The Nation has redesigned its print magazine to feature 20 percent more pages in each issue and an expanded features section. “Why publish on paper at all?” Editor D. D. Guttenplan has a word.
Next month’s Portland Book Festival, which will be held online on November 5th through the 21st, will feature eleven authors who were longlisted for National Book Awards this year, including Isabel Wilkerson, Jill Lepore, Rumaan Alam, and more.
At the New Yorker, essayist Brian Dillon studies Joan Didion’s photo captions from her time at Vogue, and considers how her attention to them “is a matter of style.”
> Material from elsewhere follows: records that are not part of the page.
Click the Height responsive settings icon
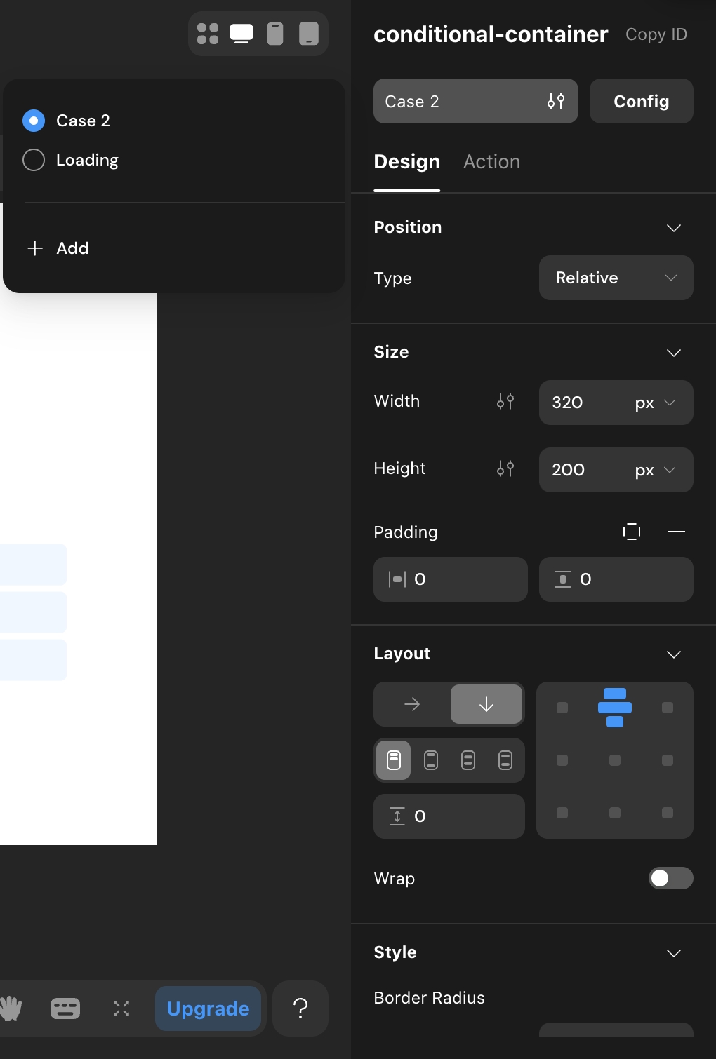 coord(505,468)
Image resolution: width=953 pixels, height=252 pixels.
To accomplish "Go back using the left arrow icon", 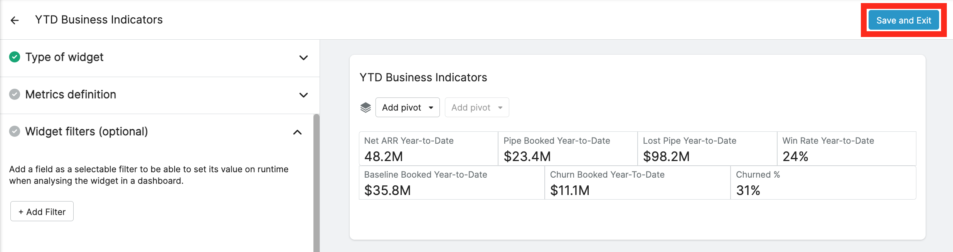I will click(x=15, y=20).
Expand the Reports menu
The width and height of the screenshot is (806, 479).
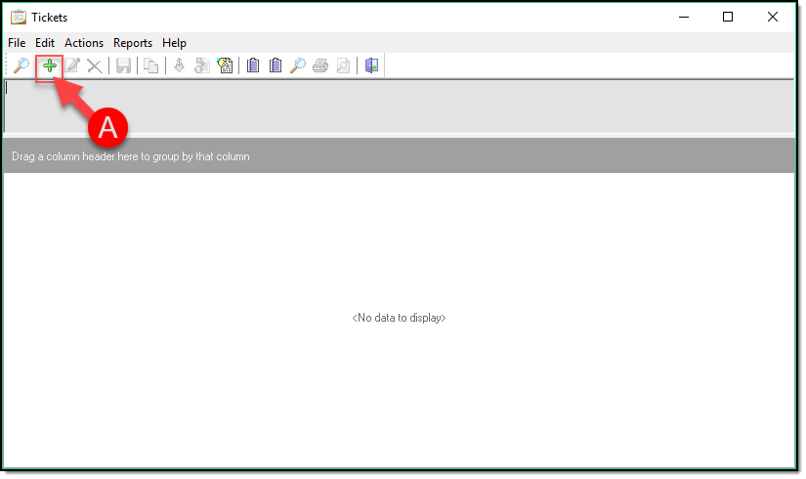pyautogui.click(x=133, y=43)
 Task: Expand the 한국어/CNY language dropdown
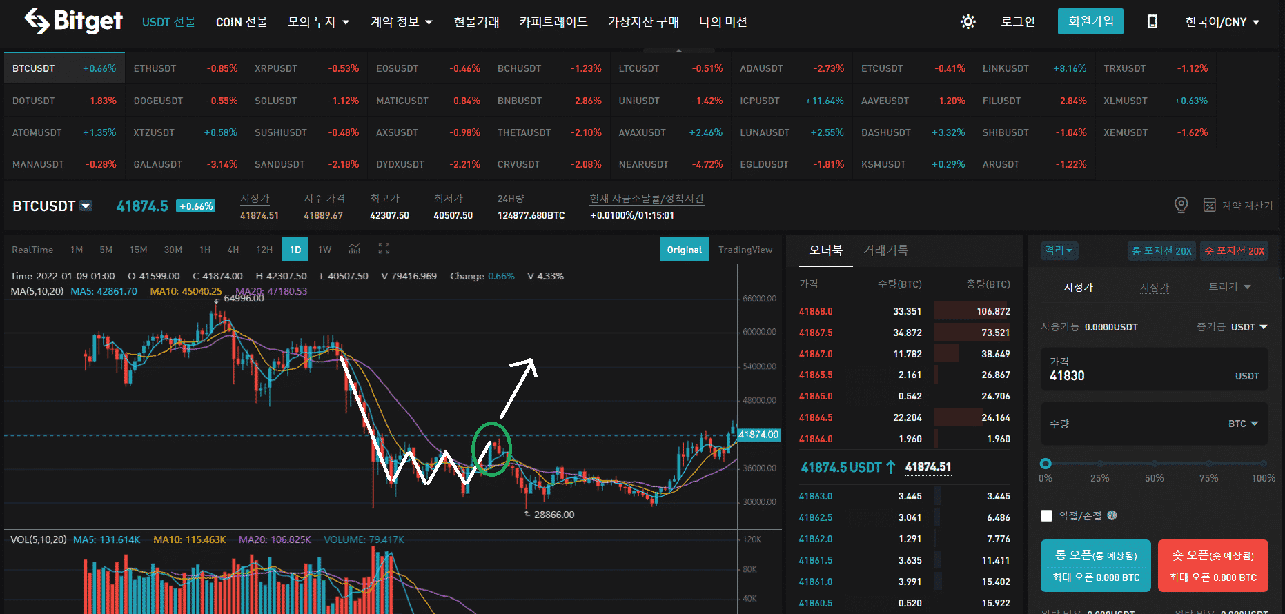tap(1222, 22)
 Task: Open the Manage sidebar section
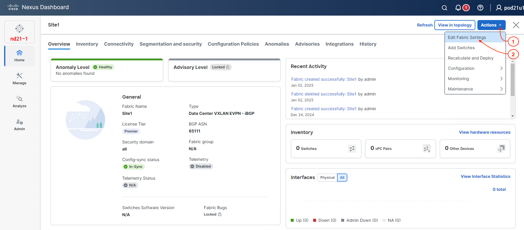click(19, 79)
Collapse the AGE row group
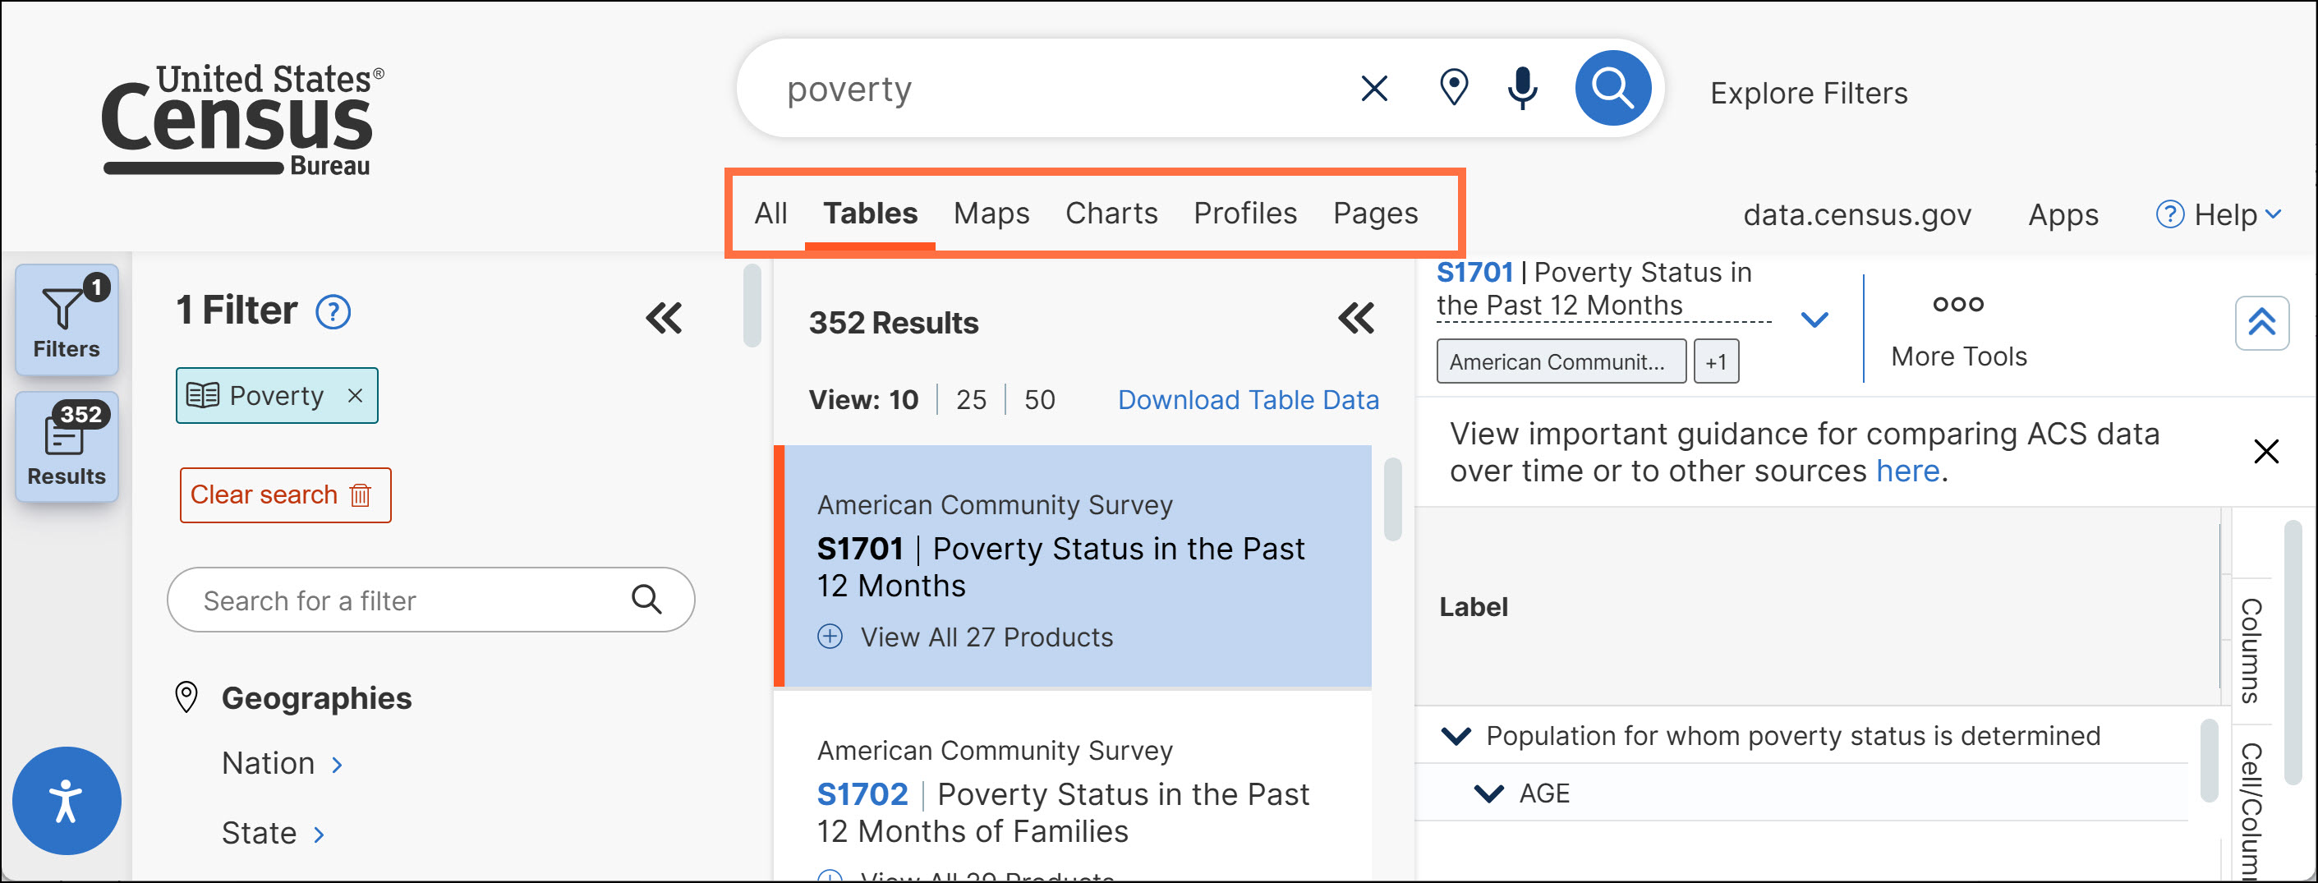Image resolution: width=2318 pixels, height=883 pixels. (x=1489, y=793)
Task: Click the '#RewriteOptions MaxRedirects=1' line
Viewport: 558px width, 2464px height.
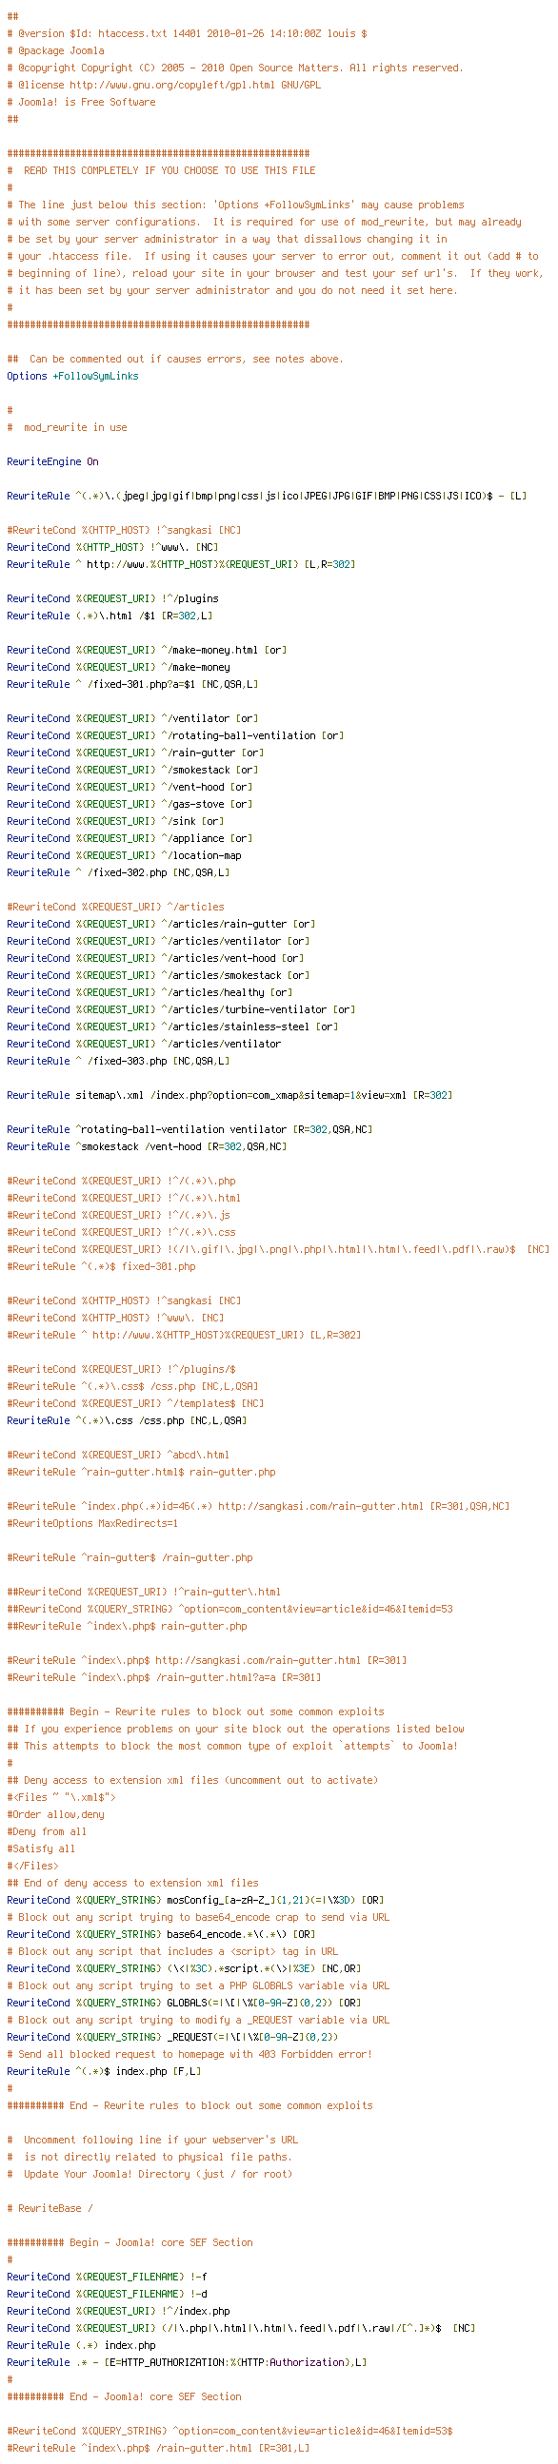Action: [92, 1524]
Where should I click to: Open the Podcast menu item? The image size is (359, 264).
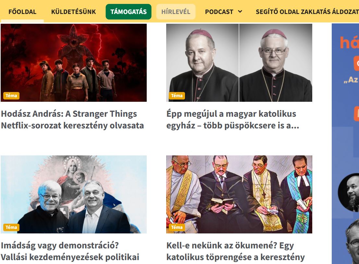[219, 12]
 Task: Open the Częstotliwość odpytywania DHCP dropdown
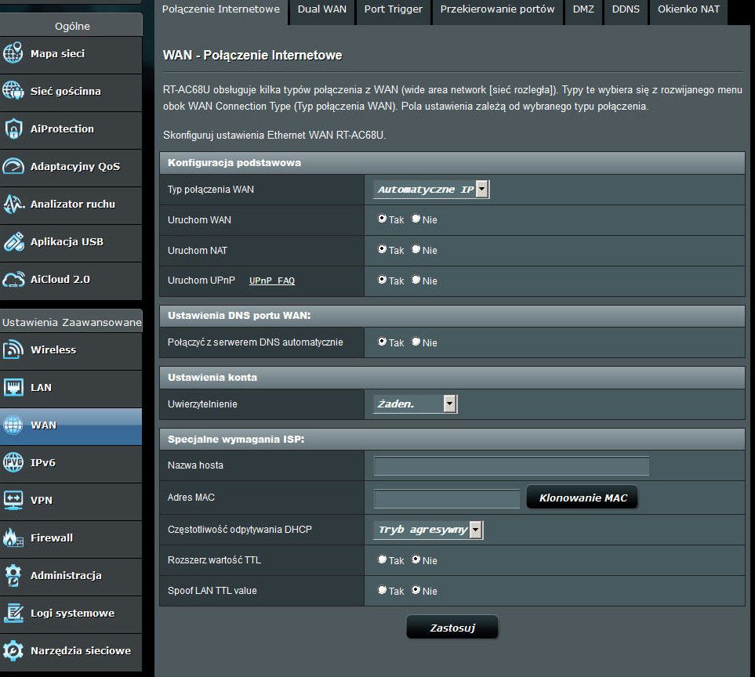coord(428,530)
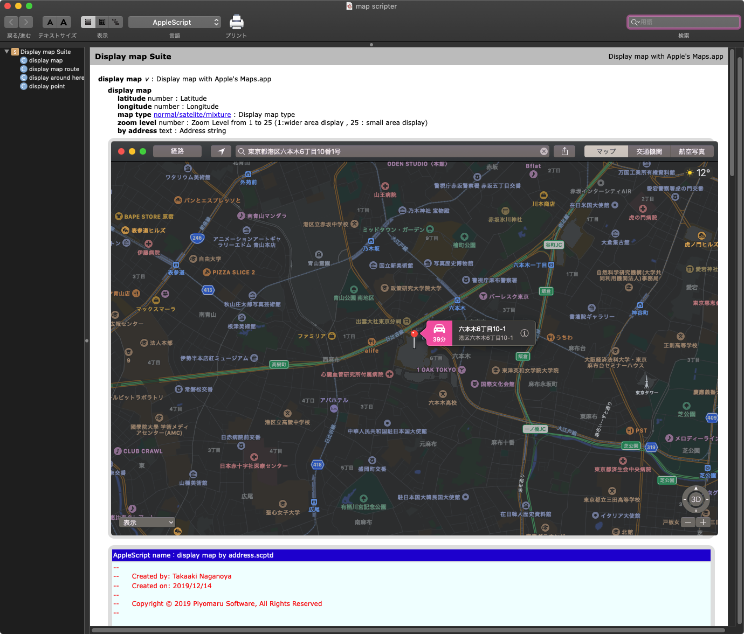Click the smaller A text size control
Viewport: 744px width, 634px height.
click(x=50, y=22)
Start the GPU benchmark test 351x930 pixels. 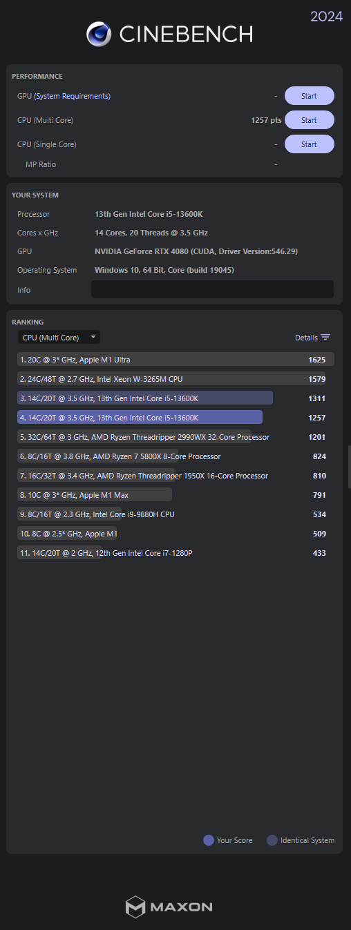(309, 96)
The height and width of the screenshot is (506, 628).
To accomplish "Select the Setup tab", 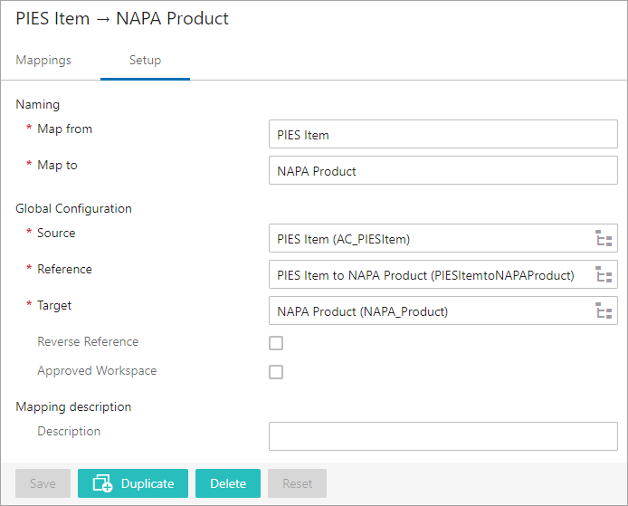I will (x=145, y=60).
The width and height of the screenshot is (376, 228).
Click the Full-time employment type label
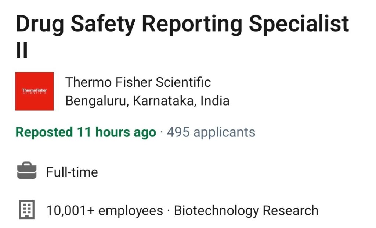pyautogui.click(x=72, y=172)
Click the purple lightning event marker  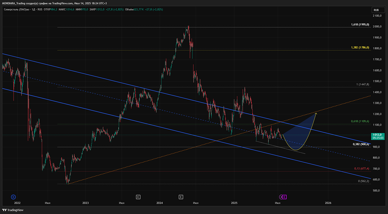pos(281,197)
Yesterday, the Wired Union held a half-day work stoppage in protest of Conde Nast’s delay in recognizing them since they formed five months ago. Conde Nast also has disputed the inclusion of review writers and audience development staff in the bargaining unit.
The New York Times “Times Insider” column reveals how a three-person team puts together the paper’s best-seller list: “During the finalization stage . . . one editor reads each list from top to bottom as the other two double-check information. To stay alert and aware, some book titles are sung to the tune of familiar songs.”
The Times reports that White House aides tried to prevent John Bolton’s tell-all, The Room Where It Happened, from becoming public. Ellen Knight, a National Security Council director who oversaw the book’s pre-publication process, alleges that the review was “commandeered by political appointees for a seemingly political purpose.”
Tonight, as part of Brooklyn Public Library’s “Green Series,” Dr. Ayana Elizabeth Johnson will discuss the anthology she co-edited, All We Can Save: Truth, Courage, and Solutions for the Climate Crisis, with contributors Kendra Pierre-Louis and Cameron Russell. The book is a collection of essays, poetry, and art from women leaders working on climate change.